▸ Document segment
[Start of section]

Il Lido’s Beppe de Vito on the art of pivoting and that Gemma incident


Like numerous other F&B companies, Il Lido had to let go of a number of employees and initiate pay cuts for those that remained. Borrowing money, something he’d never had to do before the pandemic, suddenly became a stark necessity.

De Vito joked, “I finally had to see what it looked like to borrow money from the banks. Which is not so bad, after all.”

To generate cash during the first few months of the pandemic, the company sold its multi-million-dollar stock of wine at cost. “We sold about S$800,000 worth, which could have generated another million, which means we lost a million right there. We practically gave it away because we had to monetise the stock at that time. So our friends got some fantastic wines at a steal!”

With events no longer viable, the Sky Lounge’s light-filled dining overlooking the Padang sat languishing. Transplanting Art to this gorgeous space was a no-brainer but it still left the company with an empty restaurant on the fifth floor.

“We couldn’t just wait and see what would happen, so we looked at our options and thought about what we could do that wouldn’t cannibalise our existing brands. We wanted something that’s a destination, so that the cheques could be higher,” he explained. “So we came up with the idea of good Italian steakhouse.”

And that’s how Gemma Steakhouse was born.

[End of section]

▸ Work to complete
Reproduce the passage of the Il Lido article from "To generate cash" up to and including "the fifth floor." word for word. The listing that comes next has no connection to the Il Lido article.

▸ The data
[Start of section]

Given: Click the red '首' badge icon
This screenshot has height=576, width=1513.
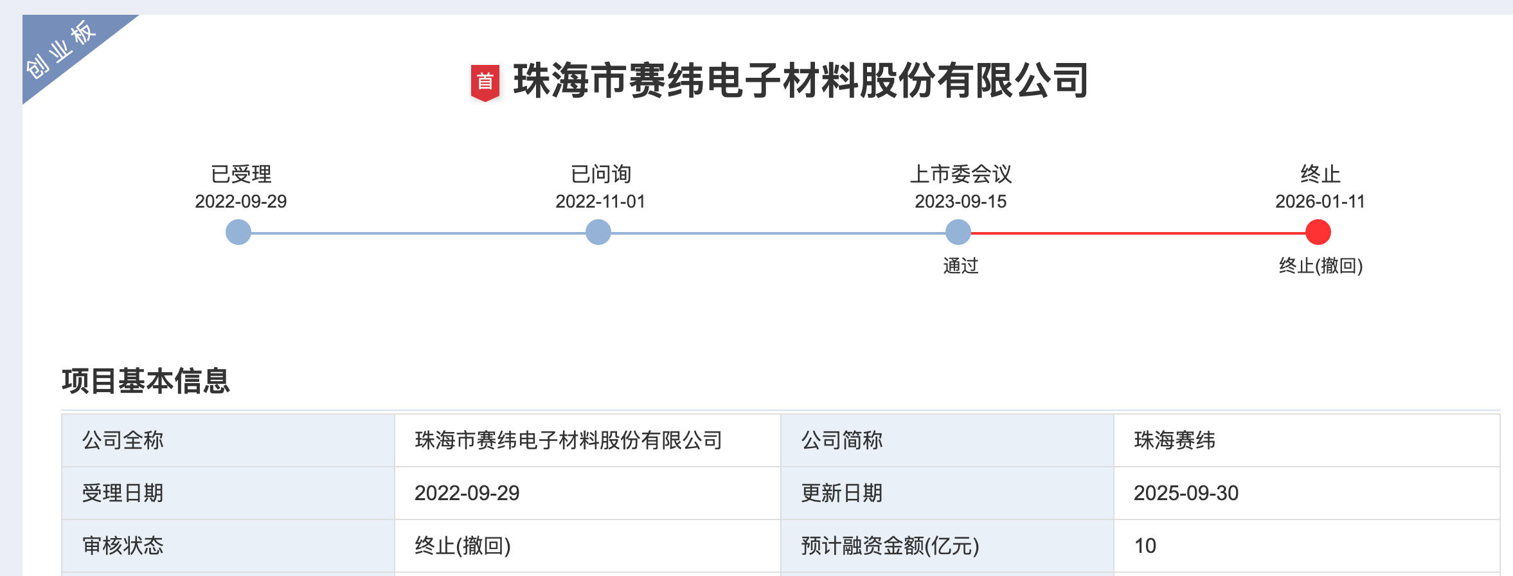Looking at the screenshot, I should pos(485,82).
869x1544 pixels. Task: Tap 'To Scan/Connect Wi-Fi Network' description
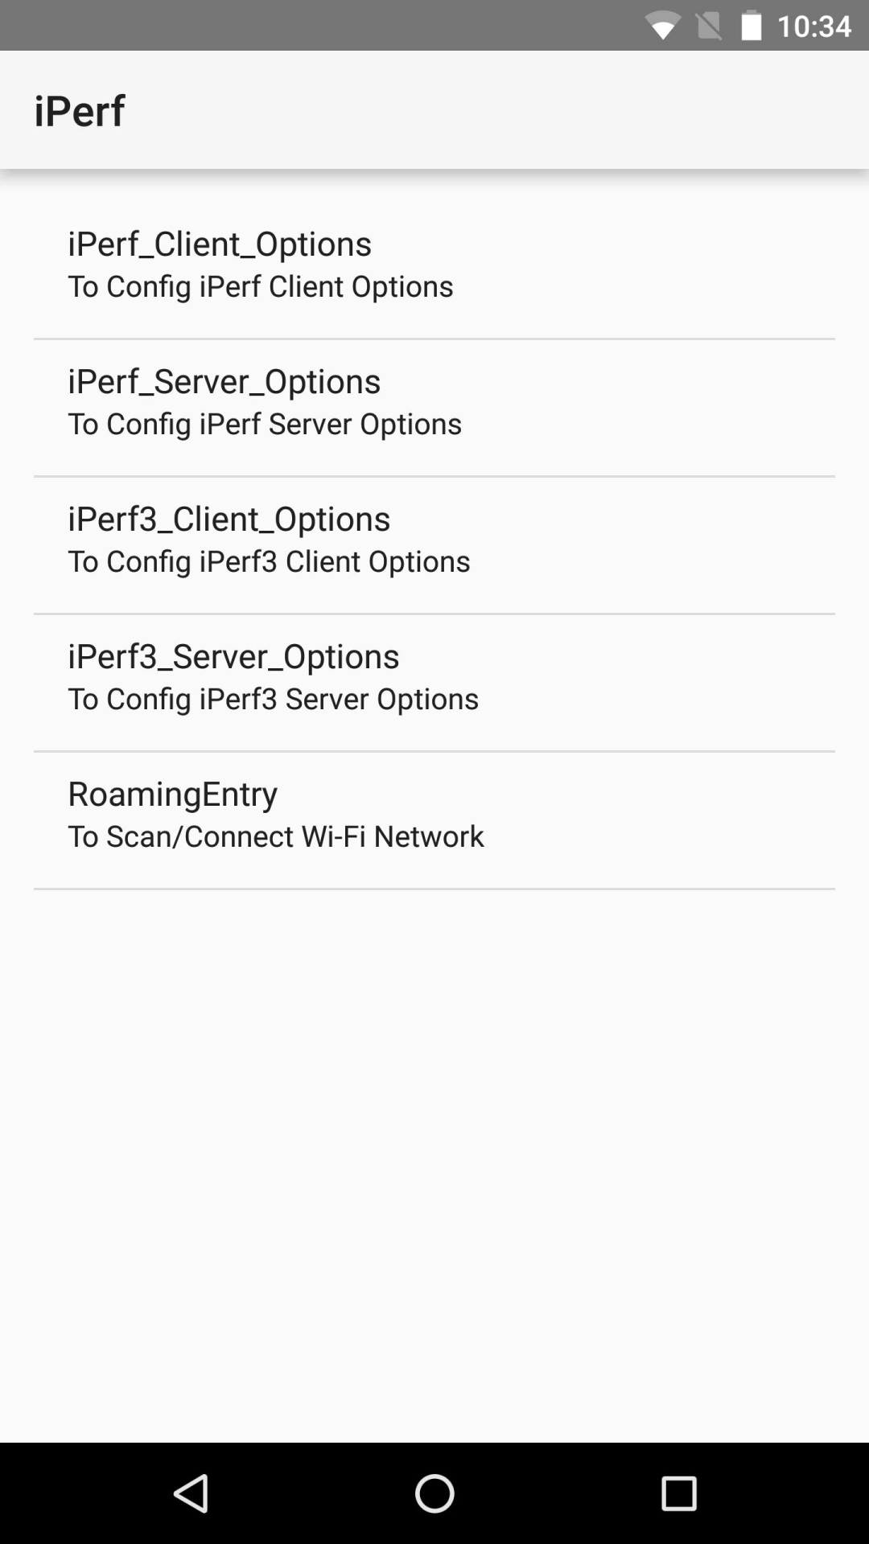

[End of section]

▸ Result below
To generate cash during the first few months of the pandemic, the company sold its multi-million-dollar stock of wine at cost. “We sold about S$800,000 worth, which could have generated another million, which means we lost a million right there. We practically gave it away because we had to monetise the stock at that time. So our friends got some fantastic wines at a steal!”

With events no longer viable, the Sky Lounge’s light-filled dining overlooking the Padang sat languishing. Transplanting Art to this gorgeous space was a no-brainer but it still left the company with an empty restaurant on the fifth floor.